_Written request_.
According to the song article, why does the songwriter list for "On the Water" contain seven names? Explain in one to three sentences.

Single by James Barker Band featuring Dalton Dover

from the EP Ahead of Our Time
- Released: May 26, 2023
- Genre: Country
- Length: 2:58
- Label: Records Nashville; Columbia;
- Songwriter(s): James Barker; Taylor Abram; Bobby Martin; Connor Stephen; Hunter Phelps; Ben Johnson; Jordan Minton;
- Producer(s): Todd Clark

James Barker Band singles chronology
| "Meet Your Mama" (2023) | "On the Water" (2023) | "Ahead of Our Time" (2023) |

Dalton Dover singles chronology
| "Giving Up on That" (2023) | "On the Water" (2023) |  |

Lyric video
- "On the Water" on YouTube

= On the Water (song) =

2023 song by James Barker Band

"On the Water" is a song recorded by Canadian country music group James Barker Band featuring American country music artist Dalton Dover. The song was written by the four members of the band, along with Ben Johnson, Jordan Minton, and Hunter Phelps, while it was produced by Todd Clark. It is the second single from the band's extended play Ahead of Our Time.

Records for finding displayed items
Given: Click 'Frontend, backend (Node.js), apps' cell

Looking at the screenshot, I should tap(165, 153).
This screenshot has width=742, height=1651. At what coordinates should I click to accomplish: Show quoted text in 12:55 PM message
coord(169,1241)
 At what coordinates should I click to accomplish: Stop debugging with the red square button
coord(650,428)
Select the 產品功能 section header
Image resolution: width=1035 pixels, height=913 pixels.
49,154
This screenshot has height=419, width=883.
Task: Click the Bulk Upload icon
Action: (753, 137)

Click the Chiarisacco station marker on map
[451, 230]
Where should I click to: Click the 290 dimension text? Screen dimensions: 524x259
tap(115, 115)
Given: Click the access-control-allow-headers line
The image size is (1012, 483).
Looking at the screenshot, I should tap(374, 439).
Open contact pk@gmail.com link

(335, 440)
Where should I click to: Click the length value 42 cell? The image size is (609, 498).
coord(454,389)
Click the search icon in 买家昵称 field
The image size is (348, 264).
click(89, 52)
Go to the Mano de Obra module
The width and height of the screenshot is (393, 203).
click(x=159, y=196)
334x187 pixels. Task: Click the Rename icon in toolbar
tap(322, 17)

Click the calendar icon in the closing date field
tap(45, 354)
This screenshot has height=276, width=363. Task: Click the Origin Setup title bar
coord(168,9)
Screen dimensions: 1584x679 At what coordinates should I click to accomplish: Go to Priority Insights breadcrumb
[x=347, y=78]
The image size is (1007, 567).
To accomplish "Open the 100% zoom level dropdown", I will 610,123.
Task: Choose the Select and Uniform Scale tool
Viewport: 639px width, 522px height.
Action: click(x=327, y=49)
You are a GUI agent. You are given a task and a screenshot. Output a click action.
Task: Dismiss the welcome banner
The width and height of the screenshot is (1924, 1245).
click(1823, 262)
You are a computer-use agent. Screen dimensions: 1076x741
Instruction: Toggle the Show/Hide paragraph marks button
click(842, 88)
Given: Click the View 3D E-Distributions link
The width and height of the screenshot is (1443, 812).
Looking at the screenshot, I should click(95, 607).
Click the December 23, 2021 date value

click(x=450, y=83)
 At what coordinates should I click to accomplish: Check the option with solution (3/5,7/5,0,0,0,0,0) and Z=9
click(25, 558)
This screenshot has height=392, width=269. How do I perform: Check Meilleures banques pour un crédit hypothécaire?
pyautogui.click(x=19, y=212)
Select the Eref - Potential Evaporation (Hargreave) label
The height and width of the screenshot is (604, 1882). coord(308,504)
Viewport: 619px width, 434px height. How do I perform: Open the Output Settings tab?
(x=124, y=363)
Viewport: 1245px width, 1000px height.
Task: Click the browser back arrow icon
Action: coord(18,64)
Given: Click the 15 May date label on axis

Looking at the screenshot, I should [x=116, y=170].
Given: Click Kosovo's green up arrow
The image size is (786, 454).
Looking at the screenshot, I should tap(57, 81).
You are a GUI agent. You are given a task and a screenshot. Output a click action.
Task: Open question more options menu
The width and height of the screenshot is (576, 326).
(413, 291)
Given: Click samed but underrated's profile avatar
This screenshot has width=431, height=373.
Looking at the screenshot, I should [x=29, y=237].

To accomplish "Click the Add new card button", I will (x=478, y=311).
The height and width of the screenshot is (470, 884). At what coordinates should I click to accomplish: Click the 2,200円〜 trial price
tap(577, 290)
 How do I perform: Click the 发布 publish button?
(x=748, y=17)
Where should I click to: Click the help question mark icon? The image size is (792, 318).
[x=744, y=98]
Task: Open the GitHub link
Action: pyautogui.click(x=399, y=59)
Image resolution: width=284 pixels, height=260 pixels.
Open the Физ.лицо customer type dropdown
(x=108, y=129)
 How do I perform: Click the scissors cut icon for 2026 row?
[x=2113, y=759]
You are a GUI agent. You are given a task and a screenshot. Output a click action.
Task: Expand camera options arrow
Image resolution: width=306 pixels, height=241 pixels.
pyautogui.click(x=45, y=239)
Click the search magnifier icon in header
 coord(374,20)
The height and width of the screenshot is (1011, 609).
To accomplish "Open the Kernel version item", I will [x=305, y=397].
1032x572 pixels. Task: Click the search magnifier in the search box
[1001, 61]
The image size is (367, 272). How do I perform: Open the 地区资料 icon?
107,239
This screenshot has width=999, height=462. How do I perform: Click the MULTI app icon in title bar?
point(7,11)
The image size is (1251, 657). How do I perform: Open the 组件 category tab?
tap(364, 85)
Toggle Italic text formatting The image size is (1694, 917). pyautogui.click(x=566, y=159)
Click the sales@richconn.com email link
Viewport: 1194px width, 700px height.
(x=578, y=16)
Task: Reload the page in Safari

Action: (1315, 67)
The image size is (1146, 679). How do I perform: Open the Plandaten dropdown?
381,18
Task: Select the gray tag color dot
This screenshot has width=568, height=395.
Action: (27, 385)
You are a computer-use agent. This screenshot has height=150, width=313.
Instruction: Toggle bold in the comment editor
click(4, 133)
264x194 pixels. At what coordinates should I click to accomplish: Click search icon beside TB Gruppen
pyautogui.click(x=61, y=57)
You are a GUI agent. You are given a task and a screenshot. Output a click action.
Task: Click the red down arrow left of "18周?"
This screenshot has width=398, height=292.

_Exercise solution_.
The article says the song was written by the four members of James Barker Band along with Ben Johnson, Jordan Minton, and Hunter Phelps. Four band members plus those three co-writers make seven songwriters.